---------- Data provided ----------
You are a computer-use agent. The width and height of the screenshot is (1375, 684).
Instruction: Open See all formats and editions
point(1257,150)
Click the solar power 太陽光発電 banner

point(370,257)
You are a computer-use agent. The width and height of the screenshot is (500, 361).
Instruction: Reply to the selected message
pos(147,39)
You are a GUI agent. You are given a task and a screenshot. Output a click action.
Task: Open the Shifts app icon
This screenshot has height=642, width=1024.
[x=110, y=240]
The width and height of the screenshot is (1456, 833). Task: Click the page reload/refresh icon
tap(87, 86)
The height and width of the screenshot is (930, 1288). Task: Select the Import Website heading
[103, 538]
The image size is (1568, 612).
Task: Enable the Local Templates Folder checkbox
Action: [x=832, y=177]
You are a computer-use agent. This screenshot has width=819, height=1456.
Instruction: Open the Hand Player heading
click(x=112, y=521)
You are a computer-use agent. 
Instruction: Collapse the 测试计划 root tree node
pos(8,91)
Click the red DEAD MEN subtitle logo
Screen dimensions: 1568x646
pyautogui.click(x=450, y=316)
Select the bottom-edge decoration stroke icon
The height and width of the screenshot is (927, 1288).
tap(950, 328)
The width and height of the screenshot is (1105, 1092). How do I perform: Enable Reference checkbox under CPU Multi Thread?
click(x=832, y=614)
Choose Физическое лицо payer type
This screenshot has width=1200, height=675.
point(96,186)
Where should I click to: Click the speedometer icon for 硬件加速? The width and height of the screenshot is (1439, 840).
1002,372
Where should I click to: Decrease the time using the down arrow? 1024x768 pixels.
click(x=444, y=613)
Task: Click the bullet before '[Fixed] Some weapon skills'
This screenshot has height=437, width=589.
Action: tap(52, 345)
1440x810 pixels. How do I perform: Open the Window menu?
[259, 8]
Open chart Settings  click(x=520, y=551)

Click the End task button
----------
Work request> In the records, how many lines have the word "computer" in them? Only the number is needed.

Output> 4